Kritik: The Very Best Of EXCALIBUR – Alan Simon’s Celtic Rock Opera

Die CD zur Show EXCALIBUR – The Celtic Rock Opera

Nachdem wir ausführlich über die Show selbst berichtet haben, war es uns natürlich auch ein Anliegen, die Musik zur Rock Oper selbst in den Händen zu halten.

Als Opener dient – wie bei der Show auch – der Ohrwurm schlechthin “Circle of Life”. Und genau an diesem Stück kann man sehr schön den Unterschied zwischen einer CD und einer Live-Show festmachen: Dudelt die CD Version, gesungen von Jon Anderson von YES, eher gemächlich vor sich hin, gab sich Johnny Logan bei der Live-Version alle Mühe, das Haus ordentlich zu rocken. Und er musste sich nicht mal besonders dafür anstrengen, der Song rockt in der Live-Version auch so. Dies war Alan Simon wohl auch wichtig, denn er rockte durchaus mit. Warum er hier eher eine Weichspülversion produzierte, bleibt wohl ungeklärt.

Nichtsdestotrotz ist die CD hörenswert. Fans klassischer Folkmusik werden auch hieran ihre Freude haben. Allen voran Songs wie “Thuata de Dannan” und “Lugh” sind geeignet, für sich selbst in mythische Gegenden einzutauchen (dabei fällt mir auf: Die Musik würde sich wunderbar als Meditationsmusik eignen).
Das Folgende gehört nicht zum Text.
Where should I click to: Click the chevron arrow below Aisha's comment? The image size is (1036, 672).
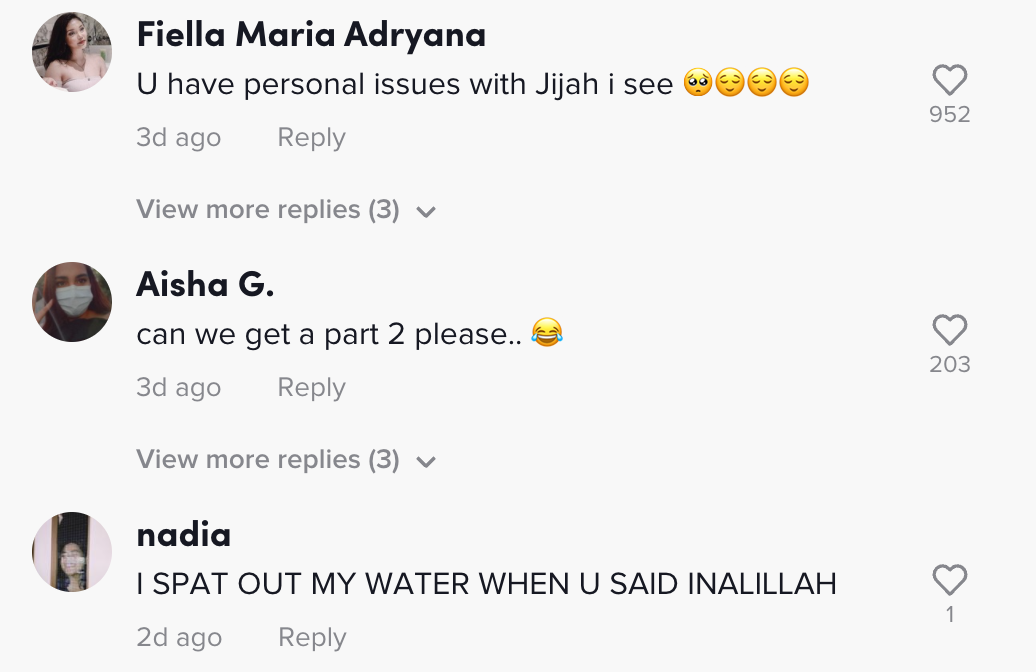tap(426, 462)
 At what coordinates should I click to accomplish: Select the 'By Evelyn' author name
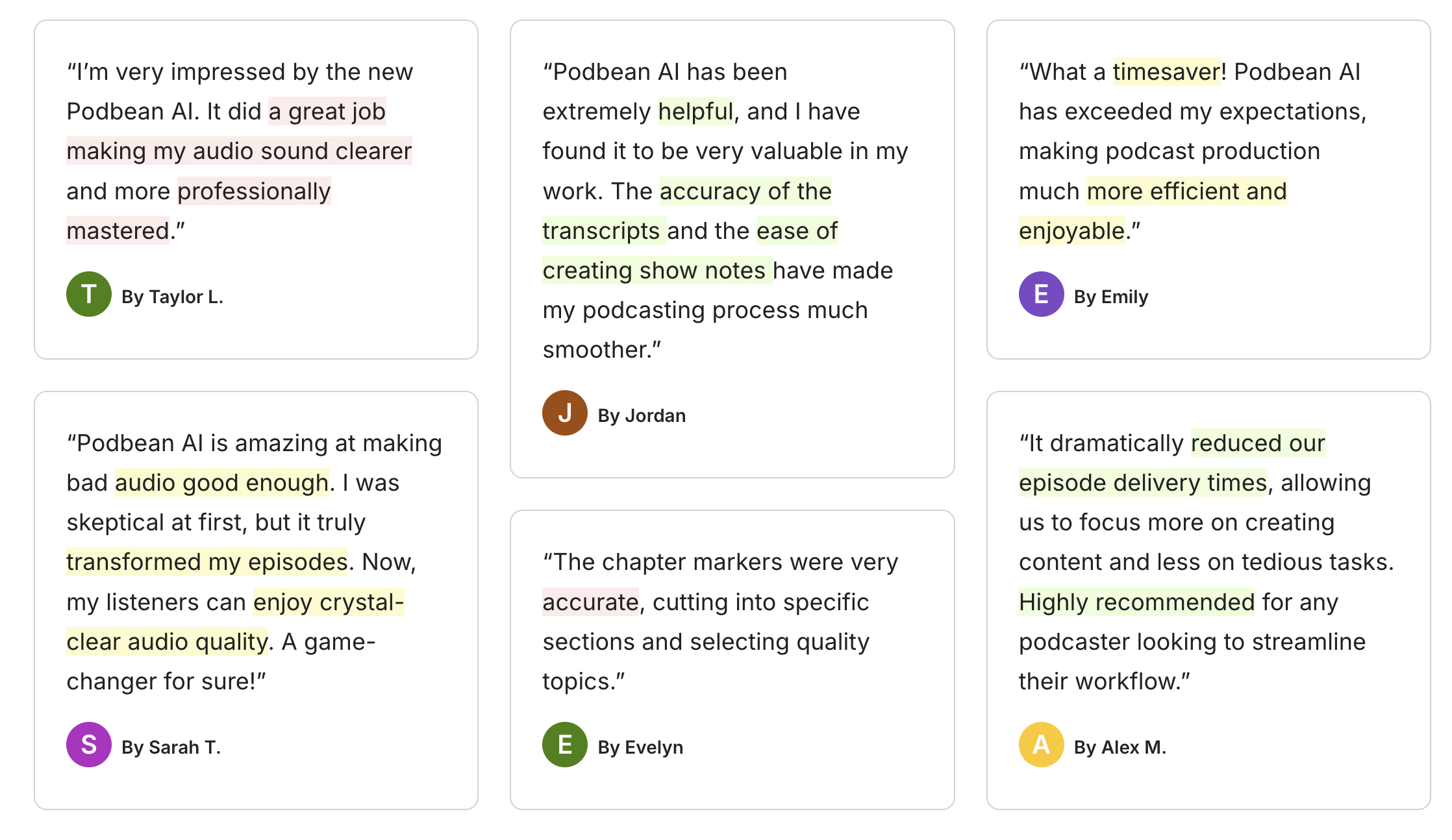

“Celtic Dream” (arrangiert von Fairport Convention) ist sozusagen der Leitsong der Excalibur-Oper. Wunderbar mythisch und zum Entspannen nicht nur geeignet, sondern sogar prädestiniert…

Fazit: Die Show rockte! Die CD rockt auch, baut aber noch mehr auf das mythische und ist daher durchaus verträumter.  Dies ist aber nichts schlechtes. Schlecht wäre es eher, diese CD nicht zu besitzen, ob man nun der Fantasywelt etwas abgewinnen kann oder nicht.